Qui le fonti si dividono di nuovo: se per alcune Franklin è all’oscuro del furto subìto e non si cruccia del primato ingiustamente conquistato dai colleghi, per altre resta invece profondamente delusa dall’accaduto ed è per questo che si decide una volta per tutte ad abbandonare il King’s, dove non si è mai davvero sentita a proprio agio, per il Birbeck College, sempre a Londra, dove si mette a studiare, ancora una volta con risultati eccellenti, uno dei virus della poliomielite e il virus del mosaico del tabacco. Sono anni che finalmente le riservano diverse soddisfazioni: è al culmine della carriera accademica, tiene conferenze in giro per il mondo, pubblica numerosi paper. Ma non dura a lungo: nel 1956, a seguito di un malore, viene ricoverata e le viene diagnosticato un cancro in stadio avanzato a entrambe le ovaie, forse dovuto alle lunghe esposizioni ai raggi X avvenute durante il suo lavoro sulla diffrazione, durante il quale non si è protetta a dovere dalle radiazioni; la operano e lei riprende quanto prima il suo lavoro, finché la malattia non la uccide nell’aprile del 1958. Non fa quindi in tempo a vedere i colleghi Crick, Watson e Wilkins vincere il Nobel in Medicina per la scoperta della struttura del DNA. Anche questa volta nessuno dei tre fa il minimo cenno ai suoi contributi (o a quelli di Gosling) per il raggiungimento di un simile risultato. 

 

Per di più nel 1968 Watson pubblica un’autobiografia in cui la deride attaccandola, nel più classico dei modi patriarcali e maschilisti, sull’aspetto e sull’atteggiamento: la definisce bisbetica, brutta, accusandola di aver trattato male gli uomini quand’era in vita e di essere stata gelosa del proprio lavoro. Si prodiga talmente tanto nelle critiche gratuite e fuori contesto da suscitare lo sdegno della comunità scientifica per un comportamento così poco professionale e inappropriato.

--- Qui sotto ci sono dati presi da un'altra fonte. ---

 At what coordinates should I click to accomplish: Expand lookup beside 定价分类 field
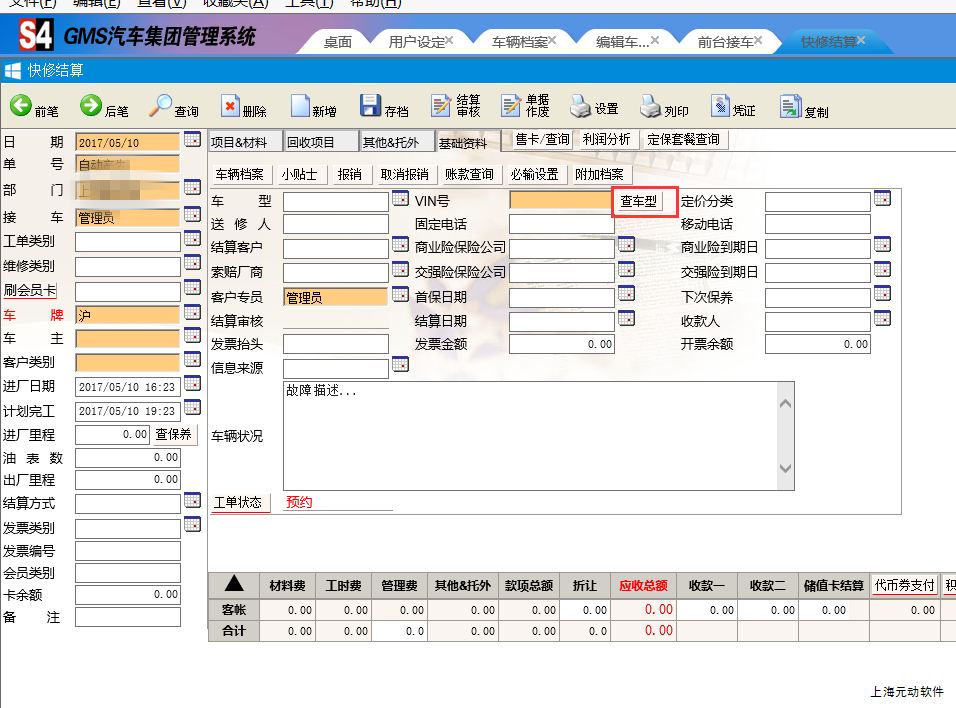pyautogui.click(x=882, y=200)
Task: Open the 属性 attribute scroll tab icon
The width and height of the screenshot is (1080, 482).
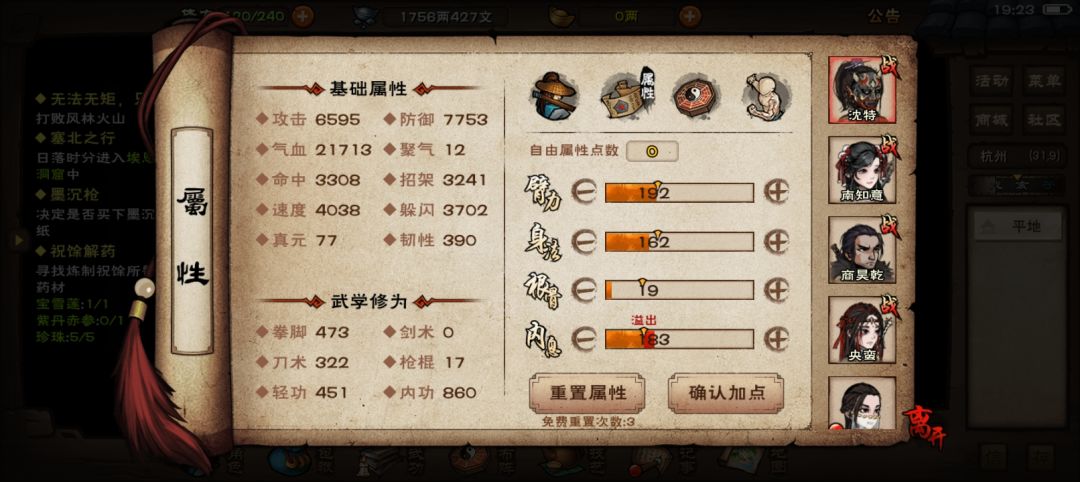Action: pyautogui.click(x=627, y=97)
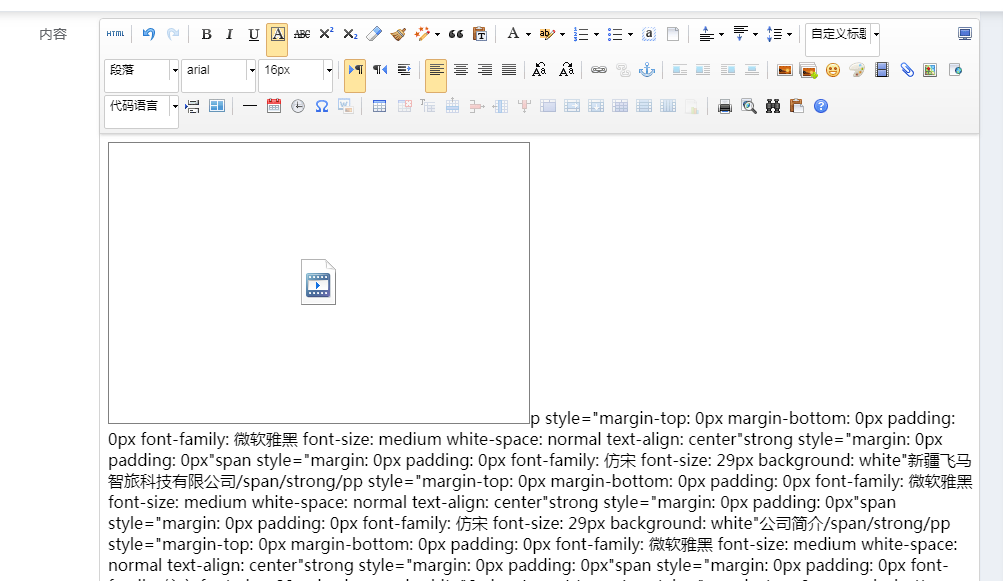The width and height of the screenshot is (1003, 581).
Task: Toggle bold formatting
Action: tap(206, 34)
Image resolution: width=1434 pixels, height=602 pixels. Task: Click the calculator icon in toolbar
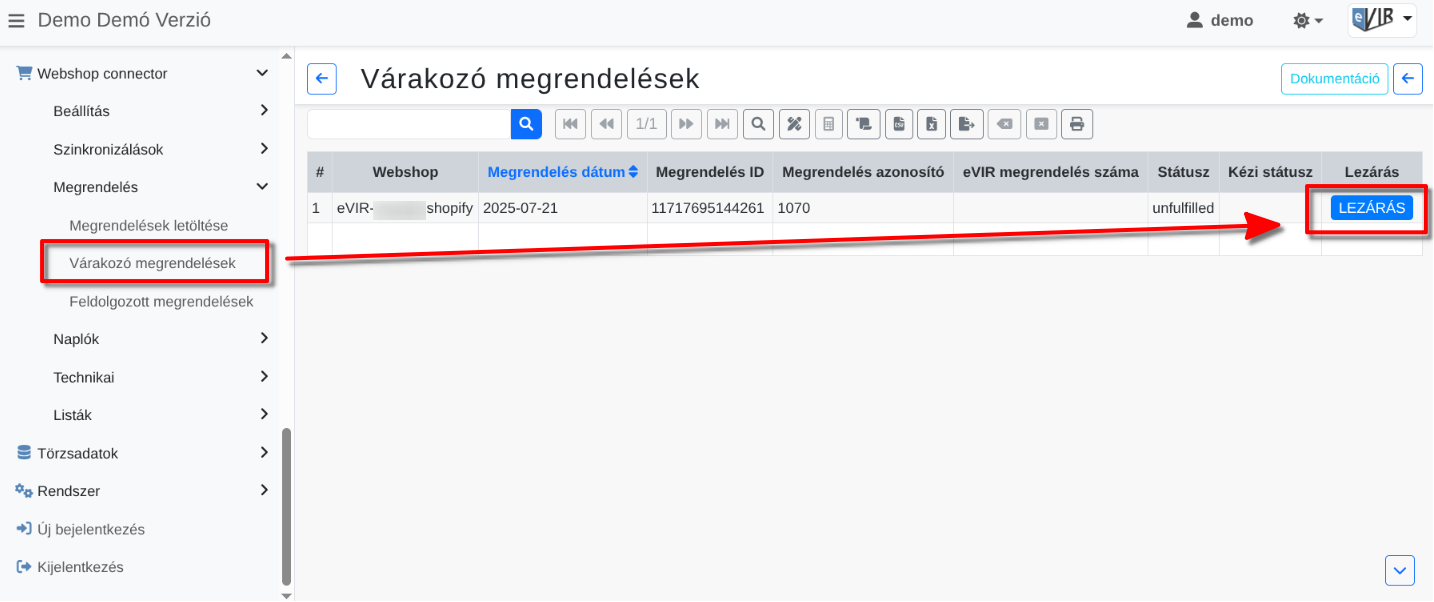[828, 124]
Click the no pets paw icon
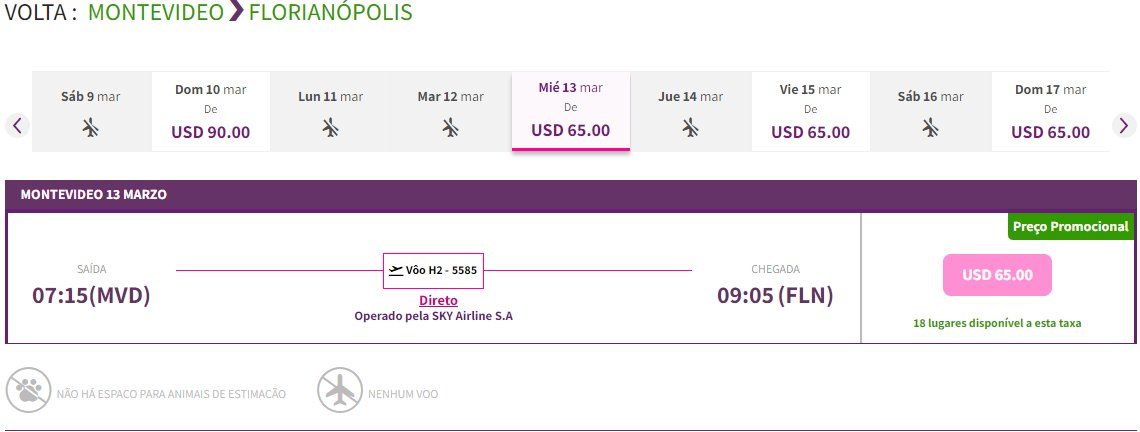Image resolution: width=1140 pixels, height=432 pixels. [x=28, y=391]
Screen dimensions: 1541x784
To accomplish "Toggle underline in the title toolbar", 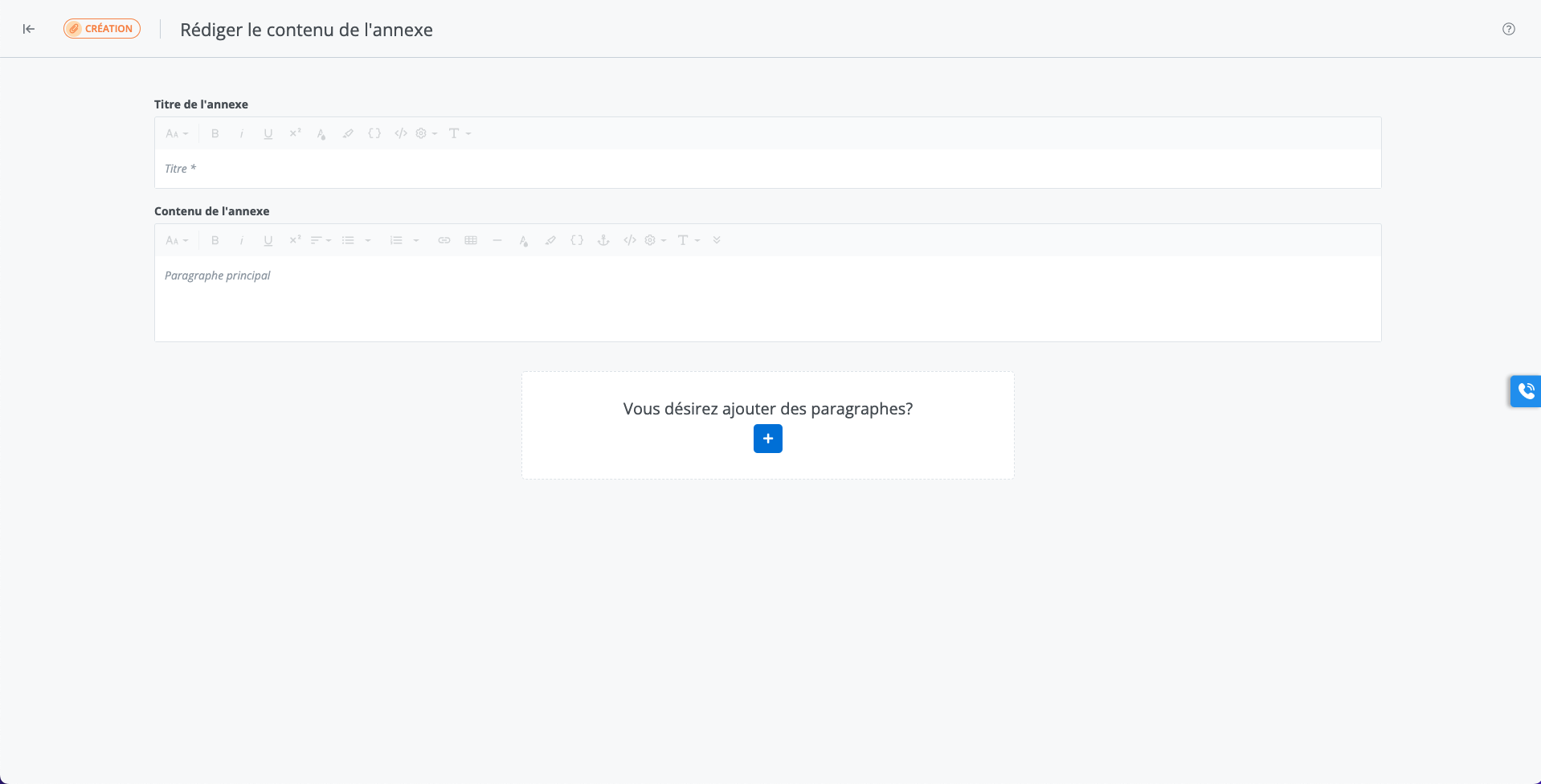I will coord(268,133).
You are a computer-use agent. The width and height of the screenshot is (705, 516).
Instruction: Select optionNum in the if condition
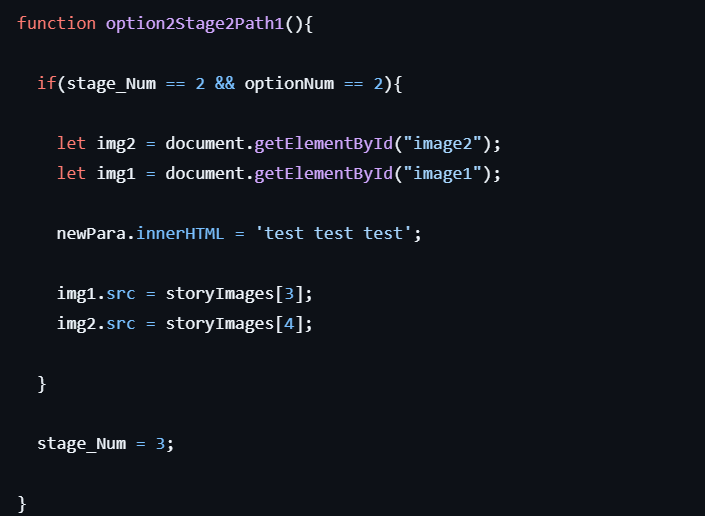pyautogui.click(x=288, y=83)
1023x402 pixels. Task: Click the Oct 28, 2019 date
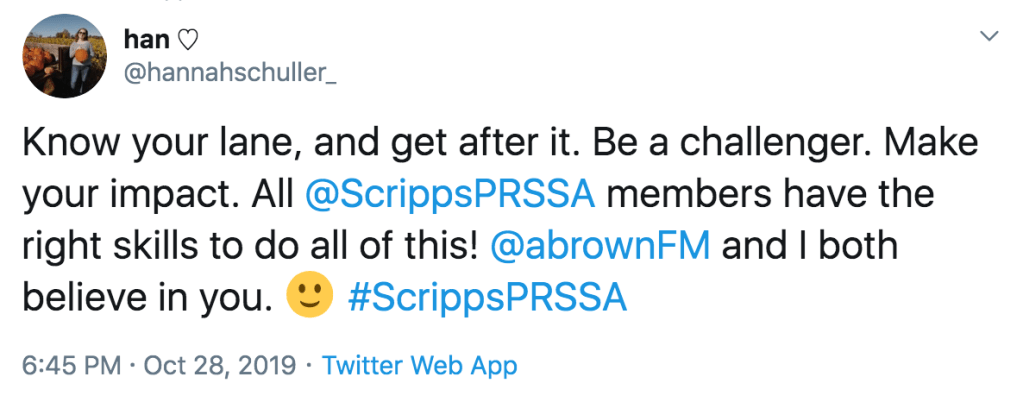click(x=222, y=366)
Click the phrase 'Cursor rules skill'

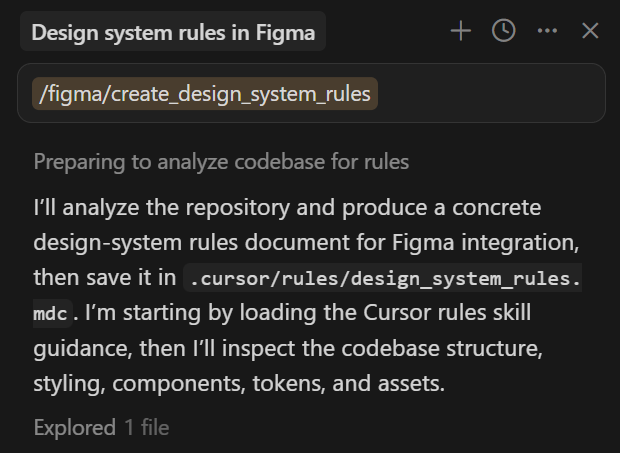click(x=447, y=313)
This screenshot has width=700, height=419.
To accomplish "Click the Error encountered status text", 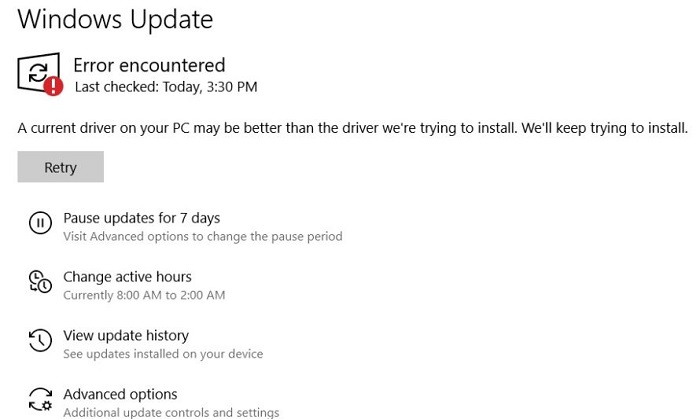I will click(x=149, y=65).
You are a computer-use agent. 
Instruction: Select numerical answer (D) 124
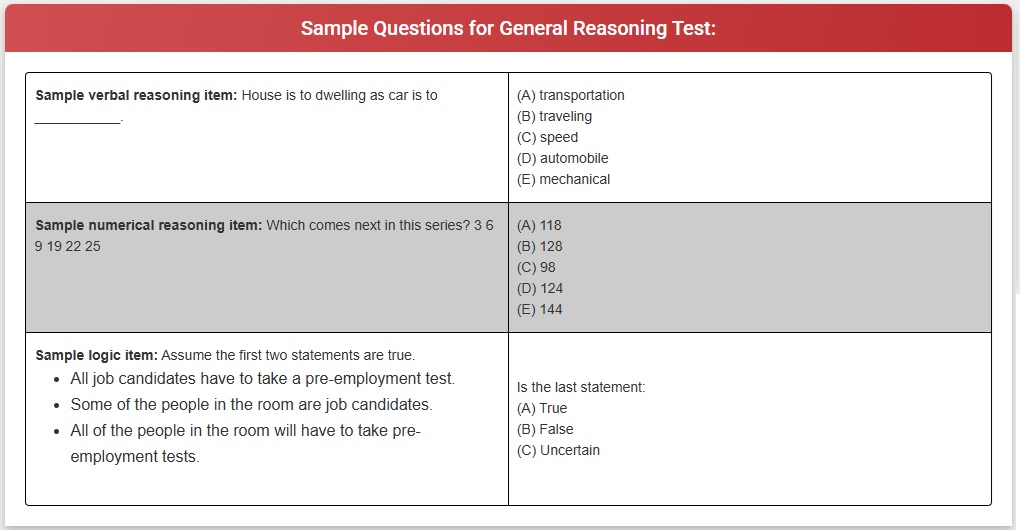540,288
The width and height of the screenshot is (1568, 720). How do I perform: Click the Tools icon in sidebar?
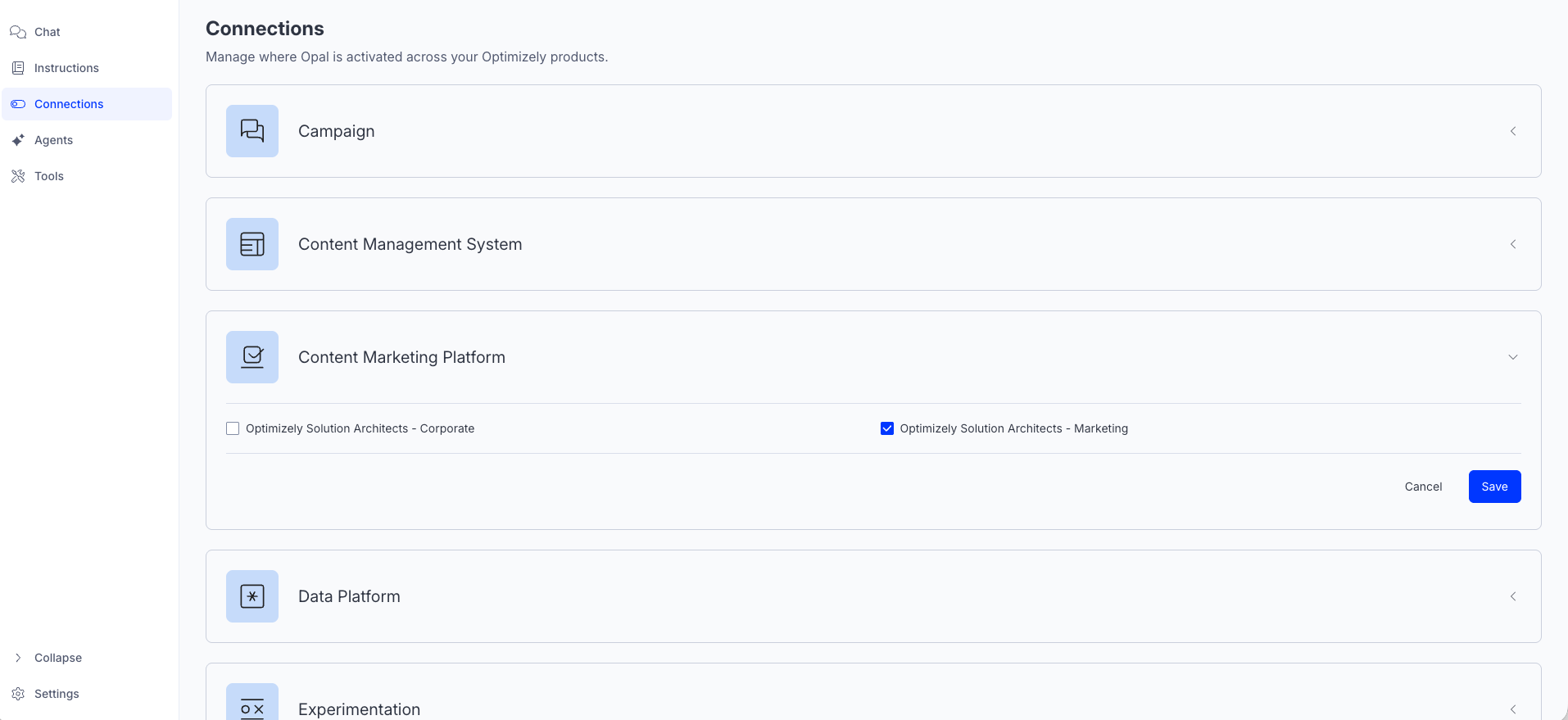[18, 176]
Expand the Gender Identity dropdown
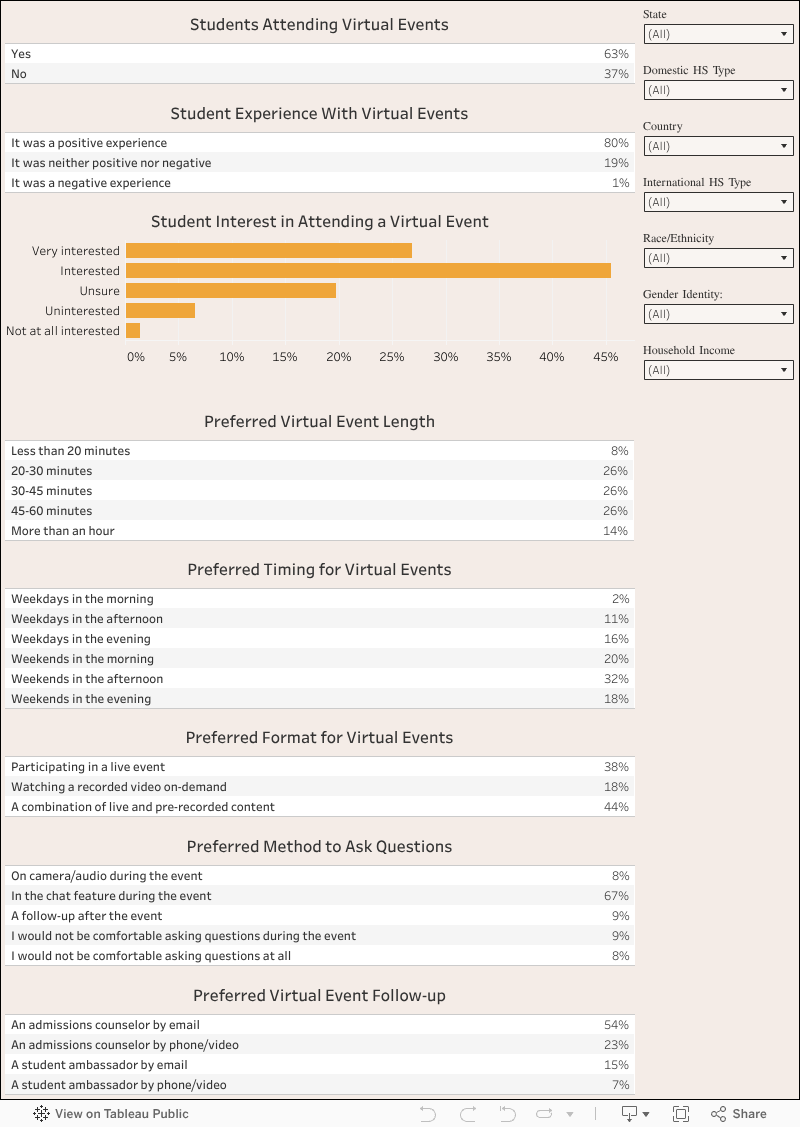The width and height of the screenshot is (800, 1127). tap(718, 314)
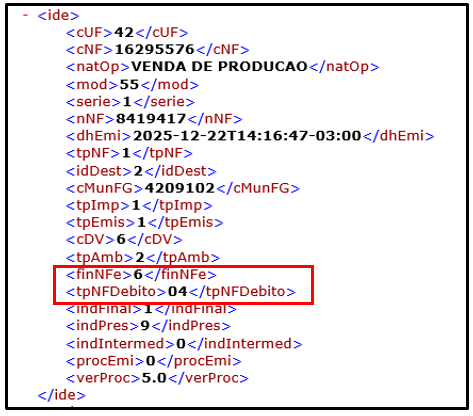This screenshot has height=416, width=473.
Task: Click the dhEmi timestamp value
Action: (x=247, y=136)
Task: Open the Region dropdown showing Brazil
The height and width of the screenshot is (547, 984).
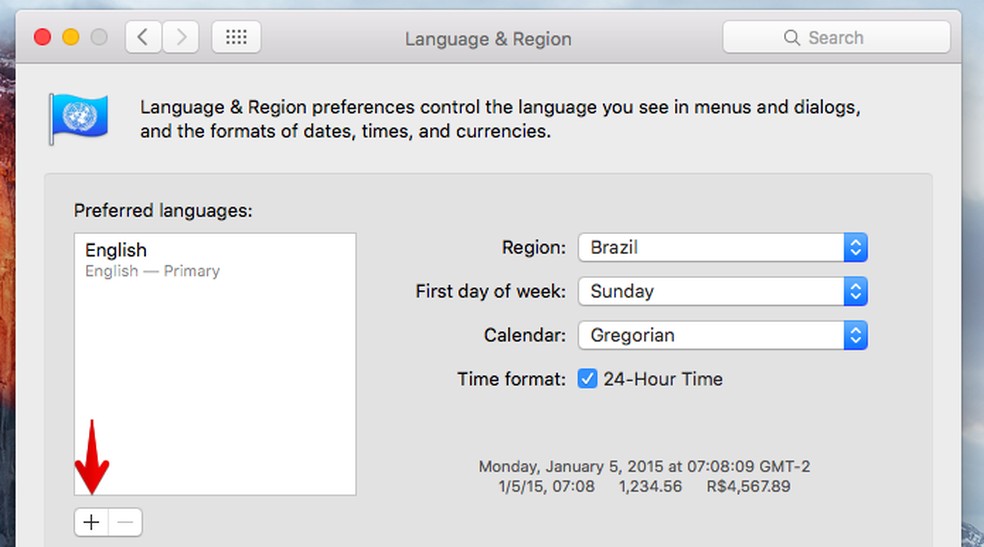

Paradossalmente però è proprio questo a innescare la scintilla che porta a una rivendicazione dell’importanza della figura di Franklin, negli stessi anni, da parte del movimento femminista. Dopo un periodo di risalto negli anni della contestazione, purtroppo la sua storia torna nell’ombra, tanto che oggi è di nuovo misconosciuta. Noi speriamo di avervi fatto appassionare a questa scienziata abbastanza almeno da ricordarvene il nome quando sentirete dire “DNA”!